Let's create a stage (that counts the number of lines in a test.txt file):

$ dvc stage add -n count \
                -d test.txt \
                -o lines \
                "cat test.txt | wc -l > lines"
Creating 'dvc.yaml'
Adding stage 'count' in 'dvc.yaml'

To track the changes with git, run:

	git add .gitignore dvc.yaml

$ tree
.
├── dvc.yaml
└── test.txt

This results in the following stage entry in dvc.yaml:

stages:
  count:
    cmd: 'cat test.txt | wc -l > lines'
    deps:
      - test.txt
    outs:
      - lines

There's no lines file in the workspace as the stage is not run yet. It'll be created and tracked whenever dvc repro is run.
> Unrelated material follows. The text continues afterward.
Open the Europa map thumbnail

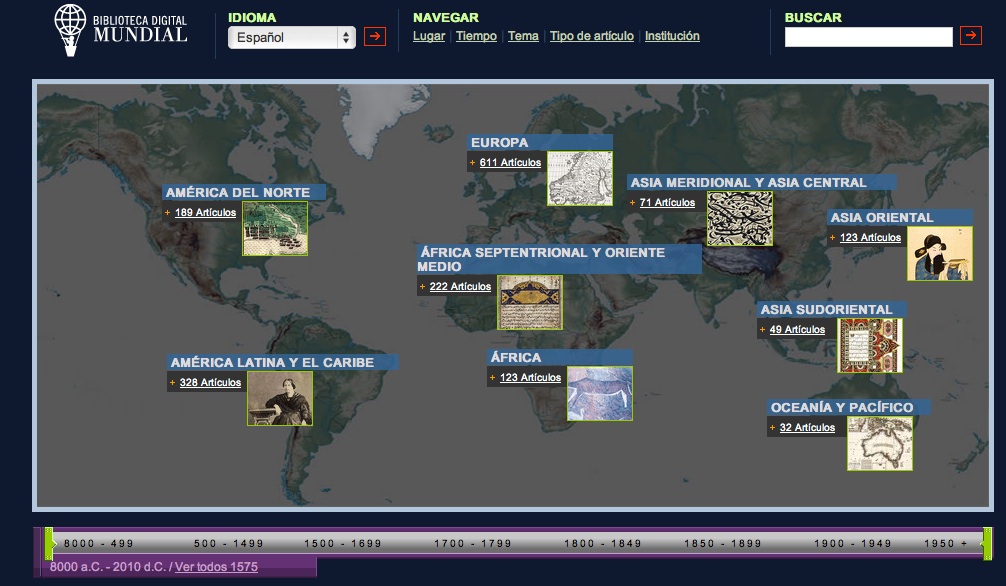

Example: Overwrite an existing stage

The following stage runs a Python script that trains an ML model on the training dataset (20180226 is a seed value):

$ dvc stage add -n train \
                -d train_model.py -d matrix-train.p -o model.p \
                python train_model.py 20180226 model.p

To update a stage that is already defined, the -f (--force) option is needed. Let's update the seed for the train stage:

$ dvc stage add -n train --force \
                -d train_model.p -d matrix-train.p -o model.p \
                python train_model.py 18494003 model.p

Example: Separate stages in a subdirectory

Let's move to a subdirectory and create a stage there. This generates a separate dvc.yaml file in that location. The stage command itself counts the lines in test.txt and writes the number to lines.

$ cd more_stages/
$ dvc stage add -n process_data \
                -d data.in \
                -o result.out \
                ./my_script.sh data.in result.out
$ tree ..
.
├── dvc.yaml
├── dvc.lock
├── file1
├── ...
└── more_stages/
    ├── data.in
    └── dvc.yaml

Example: Chaining stages

DVC pipelines are constructed by connecting the outputs of a stage to the dependencies of the following one(s).
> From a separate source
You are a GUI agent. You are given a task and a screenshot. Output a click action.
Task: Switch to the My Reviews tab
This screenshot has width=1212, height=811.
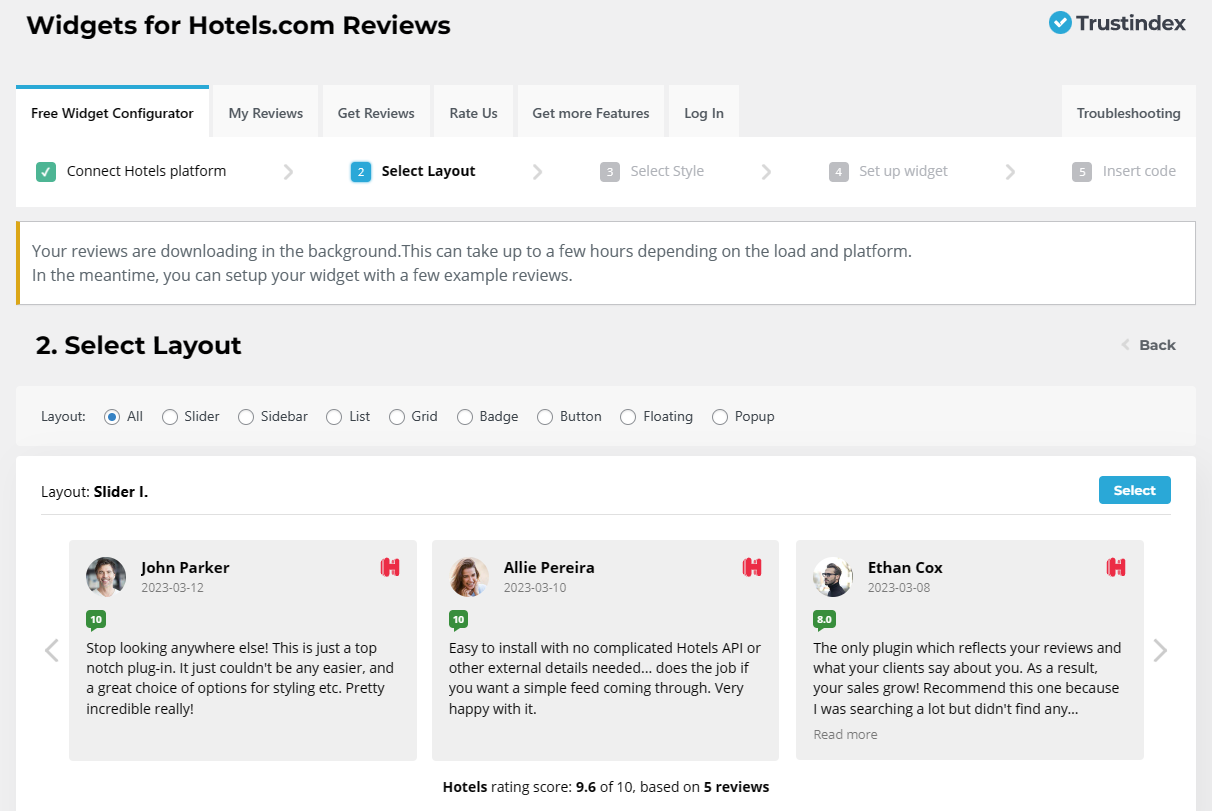(x=265, y=111)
Let's create a stage that extracts an XML file from an archive to the data/ folder:

$ dvc stage add -n extract \
                -d Posts.xml.zip \
                -o data/Posts.xml \
                unzip Posts.xml.zip -d data/

Note that the last -d applies to the stage's command (unzip), not to dvc stage add.

Also, let's add another stage that executes an R script that parses the XML file:

$ dvc stage add -n parse \
                -d parsingxml.R -d data/Posts.xml \
                -o data/Posts.csv \
                Rscript parsingxml.R data/Posts.xml data/Posts.csv

These stages are not run yet, so there are no outputs. But we can still see how they are connected into a pipeline (given their outputs and dependencies) with dvc dag:

$ dvc dag
+---------+
| extract |
+---------+
      *
      *
      *
+---------+
|  parse  |
+---------+

We can use dvc repro to execute this pipeline to get the outputs.

Example: Using parameter dependencies

To use specific values inside a parameters file as dependencies, create a simple YAML file named params.yaml (default params file name, see dvc params to learn more):

seed: 20180226

train:
  lr: 0.0041
  epochs: 75
  layers: 9

processing:
  threshold: 0.98
  bow_size: 15000

Define a stage with both regular dependencies as well as parameter dependencies:

$ dvc stage add -n train \
                -d train_model.py -d matrix-train.p  -o model.p \
                -p seed,train.lr,train.epochs
                python train_model.py 20200105 model.p

train_model.py can use the dvc.api.params_show() to parse the parameters:

import dvc.api

params = dvc.api.params_show()

seed = params['seed']
lr = params['train']['lr']
epochs = params['train']['epochs']

We use ruamel.yaml which supports YAML 1.2 (unlike the more popular PyYAML).

You can also use templating to parse parameters directly from params.yaml into the stage.

DVC will keep an eye on these param values (same as with the regular dependency files) and know that the stage should be reproduced if/when they change. See dvc params for more details.